I tried to repair the database and got the following error:

No files were found at the remote location, perhaps the target url is incorrect?

If the target url was wrong I would not have been able to successfully run a test on my configuration, Correct???

There are no files up at the remote location because I have not uploaded any files yet. I was in Wasabi and it said if I was going to upload more than 5000 files to use something like Duplicati. That’s what I am trying to do now. Do I have to upload a small amount of files using Wasabi and then use Duplicati?

Not necessarily. The “Test connection” button is typically just a very basic test, and just does a file list.
There’s no attempt to validate the list against other records because there might be none (new backup).

If you get to where you have an existing backup, you could edit the destination folder to an empty one to check what happens under Test connection (will probably be happy) and Verify files (complains).

Not really, although it’s good because it allows some interruption recovery and might speed up database.

OK, I think I finally have it working. I used CyberDuck to upload files
to my bucket in Wasabi. I also used Duplicati to upload files to the
same bucket. I tried a backup last night using Duplicati and checked
this morning and no new files showed up in my folders. I did notice that
there is a large amount of files that look like the following at the
root of my bucket:

duplicati-20210304T102312Z.dlist.zip.aes
duplicati-b0043ed008d714bb2bea7eed65c47a826.dblock.zip.aes

Can you please explain to me what these files are?

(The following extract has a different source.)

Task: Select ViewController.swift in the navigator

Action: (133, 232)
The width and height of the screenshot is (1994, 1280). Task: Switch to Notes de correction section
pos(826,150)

I also noticed that my Wasabi utilization overview on 3/2/21 was 57.23G
and on 3/3/21 was 117.90G. Is it backing up the whole drive again and
not what was changed. Like I said earlier, no new or changed files were
updated in the backup.

I have read most of the documentation I could find on Duplicati and
Wasabi. Am I missing something, is Duplicati and application that can
backup a unit to the cloud and be able to restore files or file in the
event of corruption or deletion?

The term “upload” concerns me, if this was more than just an upload test. Duplicati is a backup program.
While it can share a bucket with other uses, each backup should have its own folder path within a bucket.

That’s a Duplicati backup. How the backup process works. You should also have one dindex per dblock.

You can move them to some other folder if you like, and adjust the Folder path on Destination screen.
I don’t know what you have set currently that let your files wind up in the root, but try something different…

In terms of when they arrived, see if Wasabi or CyberDuck can get a date, but beware of time zones. The time code on the dlist file is when that backup started, expressed in UTC (GMT). I don’t know your zone.

There is one dlist file per backup, and it’s uploaded near the end of the uploads, to say what’s in backup. Sorting by date, or searching by name (whatever your tools allow) will let you find where your backups are.
Possibly you managed to leave Duplicati backups in several folders while you were trying to get this going.

Additional runs of a given backup will only upload changed data and the dlist file to record the latest view.

Yes, it’s a file-oriented backup and restore system, meaning not a “bare metal” system image restore one.